Jean-Robert Antoine acheta un espace sur une chaîne de télévision communautaire et conçut une émission qu’il dénomma « Haïti, première classe. »

Jean-Claude Duvalier réussit à étouffer le scandale de cette répression inusitée dans les régions caribéennes en ouvrant, – sous certaines conditions –, les portes de la Radio et de la Télévision nationale d’Haïti à tous les anciens membres du personnel de la RGR Progrès, – y compris les messagers –, qui avaient perdu leur emploi. Albert Semervil et moi décidâmes de rester au-dessus de la mêlée. Nous poursuivîmes notre carrière journalistique dans la revue Regard, –  fondée et dirigée par Guy César –, qui était une première fois interdit de fonctionnement sur le territoire d’Haïti. La seconde équipe de rédaction était aussi composée de Sony Bastien, Marvel Dandin et son épouse Yanick, Jackson Pierre-Paul, Morisson Charles, etc. Nous reviendrons, peut-être, sur l’aventure héroïque et le parcours houleux de « Regard », à l’époque du barbarisme politique jean-claudien.

Nos anciens collègues furent partagés entre la Radio et la Télévision d’État. Jean-Robert Antoine devint lui-même le concepteur et l’animateur d’une émission télévisée qui portait le nom de « Format 60 ». Limité dans ses réflexions économiques et politiques, il abordait de préférence les thèmes historiques et culturels. Car il ne faut pas oublier qu’il travaillait pour un médium consacré avant tout à la propagande gouvernementale.

Le bal étant fini le 28 novembre 1980, comme l’avait dit Jean-Marie Chanoine, le super ministre de l’Information de Jean-Claude Duvalier, nous prîmes le chemin de l’exil au Canada. Nous ne revîmes plus Jean-Robert Antoine, qui suivit notre exemple six ans plus tard, après la chute brutale du régime macoutique, le 7 février 1986. Là aussi, « le bal était fini ». Le journaliste déchu était parti à son tour, au moment où nous revenions nous-mêmes sur le sol de la patrie.

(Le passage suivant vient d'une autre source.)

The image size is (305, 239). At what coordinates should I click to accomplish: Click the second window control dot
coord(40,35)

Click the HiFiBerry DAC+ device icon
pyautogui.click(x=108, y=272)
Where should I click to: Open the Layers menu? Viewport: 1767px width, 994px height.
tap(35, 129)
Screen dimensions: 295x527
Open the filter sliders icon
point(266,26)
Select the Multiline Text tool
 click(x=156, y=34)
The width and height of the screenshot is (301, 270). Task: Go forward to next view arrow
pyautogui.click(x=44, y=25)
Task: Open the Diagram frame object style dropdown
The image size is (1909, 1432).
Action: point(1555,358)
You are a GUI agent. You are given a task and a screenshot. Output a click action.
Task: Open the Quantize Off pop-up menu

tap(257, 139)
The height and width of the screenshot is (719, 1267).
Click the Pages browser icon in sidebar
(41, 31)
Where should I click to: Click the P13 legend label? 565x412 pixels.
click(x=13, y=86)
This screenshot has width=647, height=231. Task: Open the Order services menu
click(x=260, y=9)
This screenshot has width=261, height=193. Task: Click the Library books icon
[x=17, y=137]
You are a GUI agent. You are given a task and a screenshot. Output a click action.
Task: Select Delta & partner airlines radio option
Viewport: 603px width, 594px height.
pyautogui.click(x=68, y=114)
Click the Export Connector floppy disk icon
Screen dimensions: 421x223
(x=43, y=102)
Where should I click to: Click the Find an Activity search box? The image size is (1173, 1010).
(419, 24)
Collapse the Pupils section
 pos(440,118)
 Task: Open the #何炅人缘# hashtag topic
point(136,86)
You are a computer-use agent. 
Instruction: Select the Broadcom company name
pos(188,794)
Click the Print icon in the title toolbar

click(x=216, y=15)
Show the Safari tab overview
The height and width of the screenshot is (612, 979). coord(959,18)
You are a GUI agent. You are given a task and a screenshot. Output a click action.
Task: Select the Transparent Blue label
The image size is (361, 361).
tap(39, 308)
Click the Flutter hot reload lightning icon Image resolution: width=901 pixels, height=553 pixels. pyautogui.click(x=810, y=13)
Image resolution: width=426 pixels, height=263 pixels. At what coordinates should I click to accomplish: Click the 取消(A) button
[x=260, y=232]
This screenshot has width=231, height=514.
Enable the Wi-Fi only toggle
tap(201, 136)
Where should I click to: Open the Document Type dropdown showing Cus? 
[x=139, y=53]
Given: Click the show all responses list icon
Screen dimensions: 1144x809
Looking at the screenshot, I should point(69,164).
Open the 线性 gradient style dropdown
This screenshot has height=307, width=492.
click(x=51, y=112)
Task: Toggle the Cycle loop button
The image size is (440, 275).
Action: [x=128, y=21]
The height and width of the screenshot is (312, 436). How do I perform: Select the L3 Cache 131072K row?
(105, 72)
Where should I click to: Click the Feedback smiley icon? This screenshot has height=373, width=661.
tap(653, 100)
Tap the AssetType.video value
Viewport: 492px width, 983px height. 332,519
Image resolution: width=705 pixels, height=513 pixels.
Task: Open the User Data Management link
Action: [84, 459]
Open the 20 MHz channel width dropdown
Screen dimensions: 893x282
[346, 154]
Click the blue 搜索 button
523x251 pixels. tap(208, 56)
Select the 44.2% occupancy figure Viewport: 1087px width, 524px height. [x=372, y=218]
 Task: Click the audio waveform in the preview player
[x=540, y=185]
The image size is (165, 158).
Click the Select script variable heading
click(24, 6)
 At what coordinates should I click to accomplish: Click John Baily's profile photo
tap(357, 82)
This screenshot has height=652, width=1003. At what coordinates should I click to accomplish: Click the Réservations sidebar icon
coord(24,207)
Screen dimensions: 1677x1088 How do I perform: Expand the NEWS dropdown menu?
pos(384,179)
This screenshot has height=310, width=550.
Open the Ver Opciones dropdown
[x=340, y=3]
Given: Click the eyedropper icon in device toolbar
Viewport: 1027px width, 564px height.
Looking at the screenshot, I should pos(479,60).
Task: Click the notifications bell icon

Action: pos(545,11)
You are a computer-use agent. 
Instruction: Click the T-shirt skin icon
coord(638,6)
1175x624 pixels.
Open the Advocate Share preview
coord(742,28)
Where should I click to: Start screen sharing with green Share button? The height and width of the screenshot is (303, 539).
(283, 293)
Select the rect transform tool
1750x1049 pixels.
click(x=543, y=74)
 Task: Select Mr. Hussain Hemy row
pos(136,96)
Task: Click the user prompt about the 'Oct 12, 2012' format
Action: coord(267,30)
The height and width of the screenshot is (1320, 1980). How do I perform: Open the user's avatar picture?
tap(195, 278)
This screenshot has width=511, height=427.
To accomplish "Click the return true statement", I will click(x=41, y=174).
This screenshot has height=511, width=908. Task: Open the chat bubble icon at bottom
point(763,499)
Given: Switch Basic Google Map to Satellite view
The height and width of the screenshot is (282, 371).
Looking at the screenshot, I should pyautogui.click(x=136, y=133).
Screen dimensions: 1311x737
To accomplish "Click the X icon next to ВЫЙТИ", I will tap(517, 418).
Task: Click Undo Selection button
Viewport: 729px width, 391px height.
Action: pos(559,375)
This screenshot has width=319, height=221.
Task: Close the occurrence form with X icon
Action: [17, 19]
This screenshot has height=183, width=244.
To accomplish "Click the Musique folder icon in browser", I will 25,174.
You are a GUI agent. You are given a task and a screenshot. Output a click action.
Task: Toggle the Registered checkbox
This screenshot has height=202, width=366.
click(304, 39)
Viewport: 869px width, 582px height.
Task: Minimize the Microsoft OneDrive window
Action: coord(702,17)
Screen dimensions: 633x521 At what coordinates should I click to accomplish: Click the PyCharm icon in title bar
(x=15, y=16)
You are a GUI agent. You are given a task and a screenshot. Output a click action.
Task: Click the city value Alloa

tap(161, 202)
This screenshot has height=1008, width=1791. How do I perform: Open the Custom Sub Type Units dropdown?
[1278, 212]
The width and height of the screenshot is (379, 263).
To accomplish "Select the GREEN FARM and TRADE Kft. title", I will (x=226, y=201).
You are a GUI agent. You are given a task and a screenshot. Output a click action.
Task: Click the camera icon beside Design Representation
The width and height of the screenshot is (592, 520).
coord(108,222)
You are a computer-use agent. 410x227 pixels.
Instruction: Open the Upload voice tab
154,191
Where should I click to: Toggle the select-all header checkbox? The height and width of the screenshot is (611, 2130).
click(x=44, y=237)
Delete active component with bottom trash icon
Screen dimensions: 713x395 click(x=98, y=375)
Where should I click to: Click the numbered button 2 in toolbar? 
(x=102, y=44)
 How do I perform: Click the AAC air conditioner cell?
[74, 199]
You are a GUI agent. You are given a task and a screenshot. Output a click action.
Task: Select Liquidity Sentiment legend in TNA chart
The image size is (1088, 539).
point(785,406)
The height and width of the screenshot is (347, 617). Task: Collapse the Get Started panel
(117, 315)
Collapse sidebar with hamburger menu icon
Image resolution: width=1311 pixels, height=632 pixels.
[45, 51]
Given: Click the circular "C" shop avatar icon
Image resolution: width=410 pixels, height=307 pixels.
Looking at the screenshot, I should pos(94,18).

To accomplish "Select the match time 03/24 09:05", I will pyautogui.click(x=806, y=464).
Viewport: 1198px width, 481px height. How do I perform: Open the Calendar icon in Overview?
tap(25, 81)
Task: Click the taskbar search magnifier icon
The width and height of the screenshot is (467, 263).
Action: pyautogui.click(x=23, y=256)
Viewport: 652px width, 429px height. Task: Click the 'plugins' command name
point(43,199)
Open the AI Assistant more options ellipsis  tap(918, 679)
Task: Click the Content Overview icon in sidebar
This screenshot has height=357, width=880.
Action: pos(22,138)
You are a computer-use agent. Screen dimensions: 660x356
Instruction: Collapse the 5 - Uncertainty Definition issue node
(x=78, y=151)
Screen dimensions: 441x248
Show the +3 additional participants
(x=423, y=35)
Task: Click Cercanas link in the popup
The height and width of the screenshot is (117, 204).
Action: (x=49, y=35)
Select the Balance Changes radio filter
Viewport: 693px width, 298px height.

À New York, Jean-Robert Antoine tentait d’enfourcher à nouveau le cheval de sa profession. Il acheta un espace sur une chaîne de télévision communautaire et conçut une émission qu’il dénomma « Haïti, première classe. » Assisté d’une équipe réduite, au sein de laquelle on retrouvait le poète Gérard Pricorne Janvier pour la revue de presse nationale et internationale, Jean-Robert Antoine reprenait ses activités d’interviewer, de commentateur et d’analyste sur Chanel 41, à Brooklyn. Mais pour un temps vraiment court. L’initiative échoua. Les commanditaires, contrairement aux prévisions optimistes des principaux instigateurs de l’entreprise, n’offrirent pas leur soutien économique et financier à « Haïti, première classe ». Jean-Robert Antoine se recycla dans la vente des produits électroniques en magasin.

Nous avons écrit ce texte en observant certainement les lois morales de la réserve. Et puis, les circonstances s’y prêteraient mal. La mort de Jean-Robert Antoine nous aura permis, avant tout, d’effectuer avec vous une analepse, comme au cinéma, dans un monde hideux, qui soulève le dégoût et la révolte, qui évoque dans notre mémoire un passé construit sur des arpents de douleurs inextinguibles.